Redação Scriptum
A reviravolta que o governo dos Estados Unidos promete empreender nas relações comerciais com seus parceiros pode ser um grave problema para o Brasil, mas há questões mais graves com as quais o País deve se preocupar olhando para a conjuntura doméstica. Em palestra nesta terça-feira (28), na reunião semanal do Espaço Democrático – a fundação para estudos e formação política do PSD –, o economista Felipe Salto, ex-diretor-executivo da IFI (Instituição Fiscal Independente) do Senado, ex-secretário de Fazenda do Estado de São Paulo e atualmente economista-chefe da Warren Investimentos, apontou alguns dos gargalos que o Brasil terá de enfrentar.

(Parte de um arquivo de dados)

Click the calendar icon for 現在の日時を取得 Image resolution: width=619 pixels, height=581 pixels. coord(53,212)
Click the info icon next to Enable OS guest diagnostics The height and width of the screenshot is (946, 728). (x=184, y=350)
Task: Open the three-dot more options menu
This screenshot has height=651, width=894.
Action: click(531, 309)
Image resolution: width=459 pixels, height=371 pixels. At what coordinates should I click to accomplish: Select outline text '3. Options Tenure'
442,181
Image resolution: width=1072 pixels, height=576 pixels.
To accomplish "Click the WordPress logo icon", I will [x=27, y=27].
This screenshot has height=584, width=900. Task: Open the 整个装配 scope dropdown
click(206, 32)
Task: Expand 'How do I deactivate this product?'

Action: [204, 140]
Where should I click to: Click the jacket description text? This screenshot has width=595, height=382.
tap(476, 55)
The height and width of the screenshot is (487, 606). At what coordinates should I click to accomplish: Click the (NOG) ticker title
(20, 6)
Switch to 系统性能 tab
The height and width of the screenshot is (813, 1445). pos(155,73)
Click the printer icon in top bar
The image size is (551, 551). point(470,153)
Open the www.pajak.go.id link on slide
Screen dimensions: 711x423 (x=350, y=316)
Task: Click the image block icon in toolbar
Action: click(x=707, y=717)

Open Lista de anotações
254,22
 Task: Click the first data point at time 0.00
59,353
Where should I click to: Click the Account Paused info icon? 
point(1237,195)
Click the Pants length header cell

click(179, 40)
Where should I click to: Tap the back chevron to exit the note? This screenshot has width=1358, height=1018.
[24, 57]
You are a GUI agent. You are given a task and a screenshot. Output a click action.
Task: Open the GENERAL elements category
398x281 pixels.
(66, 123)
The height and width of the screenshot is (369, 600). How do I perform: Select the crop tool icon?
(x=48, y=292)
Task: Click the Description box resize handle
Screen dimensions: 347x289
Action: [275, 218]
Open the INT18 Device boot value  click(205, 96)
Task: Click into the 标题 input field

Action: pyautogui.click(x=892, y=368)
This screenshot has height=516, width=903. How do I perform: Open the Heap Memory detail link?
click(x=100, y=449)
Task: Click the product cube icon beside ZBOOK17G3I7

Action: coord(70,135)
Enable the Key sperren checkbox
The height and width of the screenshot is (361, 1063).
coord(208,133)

- SEU OBJETIVO -
Como fica o trecho do texto sobre a palestra de Felipe Salto entre "Redação Scriptum" e "terá de enfrentar.", inclusive, se você substituir "terça-feira" por "quarta-feira"? As linhas não têm nenhum papel nesta tarefa.

- RESULTADO DA TAREFA -
Redação Scriptum
A reviravolta que o governo dos Estados Unidos promete empreender nas relações comerciais com seus parceiros pode ser um grave problema para o Brasil, mas há questões mais graves com as quais o País deve se preocupar olhando para a conjuntura doméstica. Em palestra nesta quarta-feira (28), na reunião semanal do Espaço Democrático – a fundação para estudos e formação política do PSD –, o economista Felipe Salto, ex-diretor-executivo da IFI (Instituição Fiscal Independente) do Senado, ex-secretário de Fazenda do Estado de São Paulo e atualmente economista-chefe da Warren Investimentos, apontou alguns dos gargalos que o Brasil terá de enfrentar.